LinuxLists.cc - [RFC] e1000e: Relax condition to trigger reset for ME workaround

2020-05-12 04:48:47

Subject: [RFC] e1000e: Relax condition to trigger reset for ME workaround

It's an error if the value of the RX/TX tail descriptor does not match
what was written. The error condition is true regardless the duration
of the interference from ME. But the code only performs the reset if
E1000_ICH_FWSM_PCIM2PCI_COUNT (2000) iterations of 50us delay have
transpired. The extra condition can lead to inconsistency between the
state of hardware as expected by the driver.

Fix this by dropping the check for number of delay iterations.

Signed-off-by: Punit Agrawal <[email protected]>
Cc: Jeff Kirsher <[email protected]>
Cc: "David S. Miller" <[email protected]>
Cc: [email protected]
Cc: [email protected]
Cc: [email protected]
---
Hi,

The issue was noticed through code inspection while backporting the
workaround for TDT corruption. Sending it out as an RFC as I am not
familiar with the hardware internals of the e1000e.

Another unresolved question is the inherent racy nature of the
workaround - the ME could block access again after releasing the
device (i.e., BIT(E1000_ICH_FWSM_PCIM2PCI) clear) but before the
driver performs the write. Has this not been a problem?

Any feedback on the patch or the more information on the issues
appreciated.

Thanks,
Punit

drivers/net/ethernet/intel/e1000e/netdev.c | 8 ++++----
1 file changed, 4 insertions(+), 4 deletions(-)

diff --git a/drivers/net/ethernet/intel/e1000e/netdev.c b/drivers/net/ethernet/intel/e1000e/netdev.c
index 177c6da80c57..5ed4d7ed35b3 100644
--- a/drivers/net/ethernet/intel/e1000e/netdev.c
+++ b/drivers/net/ethernet/intel/e1000e/netdev.c
@@ -607,11 +607,11 @@ static void e1000e_update_rdt_wa(struct e1000_ring *rx_ring, unsigned int i)

Objective A
In the e1000e patch email, how did the author notice the issue?
Objective B
Repeat word for word the part of the e1000e patch email starting at "Subject: [RFC] e1000e: Relax" and ending at "by the driver.".
Objective C
Carry on the e1000e patch email from the point where it stops.

Listed records

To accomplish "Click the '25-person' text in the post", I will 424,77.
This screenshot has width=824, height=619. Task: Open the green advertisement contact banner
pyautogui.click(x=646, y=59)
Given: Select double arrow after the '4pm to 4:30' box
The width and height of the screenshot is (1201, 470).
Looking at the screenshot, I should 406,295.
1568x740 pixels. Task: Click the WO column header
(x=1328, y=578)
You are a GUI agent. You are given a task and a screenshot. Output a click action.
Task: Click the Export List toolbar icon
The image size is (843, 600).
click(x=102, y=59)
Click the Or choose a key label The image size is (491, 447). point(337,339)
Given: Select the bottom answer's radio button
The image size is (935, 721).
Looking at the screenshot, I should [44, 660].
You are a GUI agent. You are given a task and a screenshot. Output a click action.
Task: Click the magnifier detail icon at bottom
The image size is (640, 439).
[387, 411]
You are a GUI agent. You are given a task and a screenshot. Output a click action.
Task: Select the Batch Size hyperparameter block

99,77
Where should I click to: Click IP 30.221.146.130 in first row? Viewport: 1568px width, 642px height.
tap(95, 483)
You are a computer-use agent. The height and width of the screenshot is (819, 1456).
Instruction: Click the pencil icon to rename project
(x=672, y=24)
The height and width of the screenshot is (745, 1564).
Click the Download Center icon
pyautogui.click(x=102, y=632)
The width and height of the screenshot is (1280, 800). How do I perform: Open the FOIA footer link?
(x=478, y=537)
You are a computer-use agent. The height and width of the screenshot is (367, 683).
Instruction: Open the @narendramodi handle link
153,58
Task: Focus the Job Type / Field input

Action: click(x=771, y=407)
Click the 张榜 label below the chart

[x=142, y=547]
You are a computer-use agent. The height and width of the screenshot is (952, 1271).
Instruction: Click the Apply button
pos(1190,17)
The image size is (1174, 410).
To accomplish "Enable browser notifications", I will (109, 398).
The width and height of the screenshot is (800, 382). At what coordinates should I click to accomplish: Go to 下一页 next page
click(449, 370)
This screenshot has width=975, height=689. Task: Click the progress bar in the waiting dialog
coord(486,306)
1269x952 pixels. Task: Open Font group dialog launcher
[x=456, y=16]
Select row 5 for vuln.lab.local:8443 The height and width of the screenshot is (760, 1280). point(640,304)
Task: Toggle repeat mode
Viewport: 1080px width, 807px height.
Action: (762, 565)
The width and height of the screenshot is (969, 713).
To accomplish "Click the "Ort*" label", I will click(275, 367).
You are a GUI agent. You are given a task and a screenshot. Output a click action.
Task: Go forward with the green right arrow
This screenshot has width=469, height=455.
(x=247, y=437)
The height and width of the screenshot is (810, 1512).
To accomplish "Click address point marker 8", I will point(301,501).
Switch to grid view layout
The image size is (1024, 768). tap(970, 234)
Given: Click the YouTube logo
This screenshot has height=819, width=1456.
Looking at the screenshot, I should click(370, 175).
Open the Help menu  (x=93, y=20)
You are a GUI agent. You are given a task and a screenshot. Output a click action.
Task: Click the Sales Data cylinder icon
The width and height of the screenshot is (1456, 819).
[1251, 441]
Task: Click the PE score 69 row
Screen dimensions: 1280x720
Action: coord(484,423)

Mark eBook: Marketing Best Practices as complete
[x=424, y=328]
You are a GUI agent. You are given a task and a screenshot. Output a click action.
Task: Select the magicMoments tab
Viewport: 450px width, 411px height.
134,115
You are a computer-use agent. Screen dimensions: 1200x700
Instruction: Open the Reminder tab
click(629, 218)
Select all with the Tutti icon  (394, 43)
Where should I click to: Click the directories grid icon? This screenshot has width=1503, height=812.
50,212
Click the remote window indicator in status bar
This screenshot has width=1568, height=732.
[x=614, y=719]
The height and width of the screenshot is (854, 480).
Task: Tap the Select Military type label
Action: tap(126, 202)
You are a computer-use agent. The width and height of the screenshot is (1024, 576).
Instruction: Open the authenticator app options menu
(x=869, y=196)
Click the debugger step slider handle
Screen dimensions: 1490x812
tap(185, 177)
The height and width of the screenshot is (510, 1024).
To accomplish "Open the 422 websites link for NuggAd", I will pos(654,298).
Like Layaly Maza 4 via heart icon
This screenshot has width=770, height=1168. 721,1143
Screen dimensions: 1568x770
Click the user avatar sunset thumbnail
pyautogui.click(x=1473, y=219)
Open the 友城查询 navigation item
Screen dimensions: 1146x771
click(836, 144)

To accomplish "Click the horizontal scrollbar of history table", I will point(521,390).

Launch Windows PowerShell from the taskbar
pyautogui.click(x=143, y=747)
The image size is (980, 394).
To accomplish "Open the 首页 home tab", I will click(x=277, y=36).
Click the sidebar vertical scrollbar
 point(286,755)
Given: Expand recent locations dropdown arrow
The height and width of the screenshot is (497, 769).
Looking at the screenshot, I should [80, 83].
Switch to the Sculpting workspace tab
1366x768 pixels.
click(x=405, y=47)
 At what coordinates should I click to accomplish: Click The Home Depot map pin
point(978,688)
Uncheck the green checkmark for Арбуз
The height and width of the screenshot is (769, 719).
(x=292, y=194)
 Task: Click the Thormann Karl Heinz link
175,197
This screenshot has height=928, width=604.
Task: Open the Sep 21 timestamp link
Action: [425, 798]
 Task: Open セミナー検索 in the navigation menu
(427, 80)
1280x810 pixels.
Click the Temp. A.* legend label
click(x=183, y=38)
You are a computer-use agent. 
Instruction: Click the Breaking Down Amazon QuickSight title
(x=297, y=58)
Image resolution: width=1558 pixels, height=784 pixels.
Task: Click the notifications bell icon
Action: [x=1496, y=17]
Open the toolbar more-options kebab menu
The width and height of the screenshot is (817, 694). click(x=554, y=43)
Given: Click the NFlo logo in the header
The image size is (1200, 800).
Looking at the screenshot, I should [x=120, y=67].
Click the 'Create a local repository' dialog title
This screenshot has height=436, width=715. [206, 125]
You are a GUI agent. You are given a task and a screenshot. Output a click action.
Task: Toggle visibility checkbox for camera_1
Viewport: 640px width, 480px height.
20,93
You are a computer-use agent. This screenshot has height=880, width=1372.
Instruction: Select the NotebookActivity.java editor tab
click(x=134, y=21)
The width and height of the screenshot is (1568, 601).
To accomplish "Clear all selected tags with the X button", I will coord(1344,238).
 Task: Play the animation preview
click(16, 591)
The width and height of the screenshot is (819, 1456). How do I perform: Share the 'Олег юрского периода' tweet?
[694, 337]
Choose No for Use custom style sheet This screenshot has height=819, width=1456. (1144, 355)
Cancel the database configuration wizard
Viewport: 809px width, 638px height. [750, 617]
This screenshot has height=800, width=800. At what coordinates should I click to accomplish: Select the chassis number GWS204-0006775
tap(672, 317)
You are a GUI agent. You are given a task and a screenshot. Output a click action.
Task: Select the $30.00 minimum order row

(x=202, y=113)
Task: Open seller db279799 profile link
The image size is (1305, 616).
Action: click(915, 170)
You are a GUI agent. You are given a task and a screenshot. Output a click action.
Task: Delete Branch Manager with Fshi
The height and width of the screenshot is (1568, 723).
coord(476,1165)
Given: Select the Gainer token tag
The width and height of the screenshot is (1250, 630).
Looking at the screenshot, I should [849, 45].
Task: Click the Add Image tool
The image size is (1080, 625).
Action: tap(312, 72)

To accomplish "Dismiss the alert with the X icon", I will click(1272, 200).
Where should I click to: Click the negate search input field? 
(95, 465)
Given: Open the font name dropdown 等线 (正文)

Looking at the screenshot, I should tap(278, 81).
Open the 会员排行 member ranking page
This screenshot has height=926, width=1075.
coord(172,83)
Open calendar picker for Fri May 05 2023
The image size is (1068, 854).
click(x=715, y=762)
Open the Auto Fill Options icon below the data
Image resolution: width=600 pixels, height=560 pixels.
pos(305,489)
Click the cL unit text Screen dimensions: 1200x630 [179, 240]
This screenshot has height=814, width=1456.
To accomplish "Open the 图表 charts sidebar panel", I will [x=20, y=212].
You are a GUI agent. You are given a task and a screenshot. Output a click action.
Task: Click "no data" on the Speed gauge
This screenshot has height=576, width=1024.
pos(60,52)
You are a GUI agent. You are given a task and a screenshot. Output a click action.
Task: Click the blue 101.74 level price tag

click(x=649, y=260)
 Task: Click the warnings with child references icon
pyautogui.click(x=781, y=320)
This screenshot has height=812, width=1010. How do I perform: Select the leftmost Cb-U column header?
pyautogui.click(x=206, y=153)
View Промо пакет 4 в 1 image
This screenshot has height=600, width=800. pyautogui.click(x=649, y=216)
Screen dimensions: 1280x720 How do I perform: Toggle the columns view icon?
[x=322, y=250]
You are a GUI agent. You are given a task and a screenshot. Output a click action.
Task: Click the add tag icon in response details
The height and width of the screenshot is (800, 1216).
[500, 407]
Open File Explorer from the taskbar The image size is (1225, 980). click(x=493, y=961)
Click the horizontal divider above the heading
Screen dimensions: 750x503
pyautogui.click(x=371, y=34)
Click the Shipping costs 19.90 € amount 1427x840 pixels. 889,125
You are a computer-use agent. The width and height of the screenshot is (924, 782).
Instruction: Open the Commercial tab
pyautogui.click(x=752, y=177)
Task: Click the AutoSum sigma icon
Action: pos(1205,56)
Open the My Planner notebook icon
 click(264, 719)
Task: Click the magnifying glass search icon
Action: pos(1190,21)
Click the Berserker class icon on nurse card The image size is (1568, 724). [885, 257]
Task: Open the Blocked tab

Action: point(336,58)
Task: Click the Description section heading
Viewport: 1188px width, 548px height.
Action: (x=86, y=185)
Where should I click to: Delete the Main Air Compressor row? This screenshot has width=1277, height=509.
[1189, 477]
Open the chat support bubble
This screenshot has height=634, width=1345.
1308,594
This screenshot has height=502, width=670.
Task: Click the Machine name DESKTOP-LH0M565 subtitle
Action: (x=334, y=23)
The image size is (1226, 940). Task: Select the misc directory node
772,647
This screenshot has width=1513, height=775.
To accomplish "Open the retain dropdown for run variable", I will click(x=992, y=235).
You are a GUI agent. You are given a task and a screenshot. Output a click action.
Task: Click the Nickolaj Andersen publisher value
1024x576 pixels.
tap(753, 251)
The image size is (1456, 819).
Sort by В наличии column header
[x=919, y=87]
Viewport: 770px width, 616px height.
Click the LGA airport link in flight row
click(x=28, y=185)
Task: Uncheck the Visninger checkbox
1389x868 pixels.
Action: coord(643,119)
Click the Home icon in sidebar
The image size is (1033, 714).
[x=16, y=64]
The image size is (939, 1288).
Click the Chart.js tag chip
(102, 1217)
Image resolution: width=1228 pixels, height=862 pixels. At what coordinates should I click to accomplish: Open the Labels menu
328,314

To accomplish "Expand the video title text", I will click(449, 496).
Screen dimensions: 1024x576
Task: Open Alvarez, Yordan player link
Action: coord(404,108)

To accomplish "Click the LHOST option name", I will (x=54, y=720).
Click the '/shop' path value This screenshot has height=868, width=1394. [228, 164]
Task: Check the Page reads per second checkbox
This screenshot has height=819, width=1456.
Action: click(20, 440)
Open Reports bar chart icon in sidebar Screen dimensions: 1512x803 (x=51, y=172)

Written reply A
Through code inspection while backporting the workaround for TDT corruption.

Written reply B
Subject: [RFC] e1000e: Relax condition to trigger reset for ME workaround

It's an error if the value of the RX/TX tail descriptor does not match
what was written. The error condition is true regardless the duration
of the interference from ME. But the code only performs the reset if
E1000_ICH_FWSM_PCIM2PCI_COUNT (2000) iterations of 50us delay have
transpired. The extra condition can lead to inconsistency between the
state of hardware as expected by the driver.

Written reply C
{
struct e1000_adapter *adapter = rx_ring->adapter;
struct e1000_hw *hw = &adapter->hw;
- s32 ret_val = __ew32_prepare(hw);

+ __ew32_prepare(hw);
writel(i, rx_ring->tail);

- if (unlikely(!ret_val && (i != readl(rx_ring->tail)))) {
+ if (unlikely(i != readl(rx_ring->tail))) {
u32 rctl = er32(RCTL);

ew32(RCTL, rctl & ~E1000_RCTL_EN);
@@ -624,11 +624,11 @@ static void e1000e_update_tdt_wa(struct e1000_ring *tx_ring, unsigned int i)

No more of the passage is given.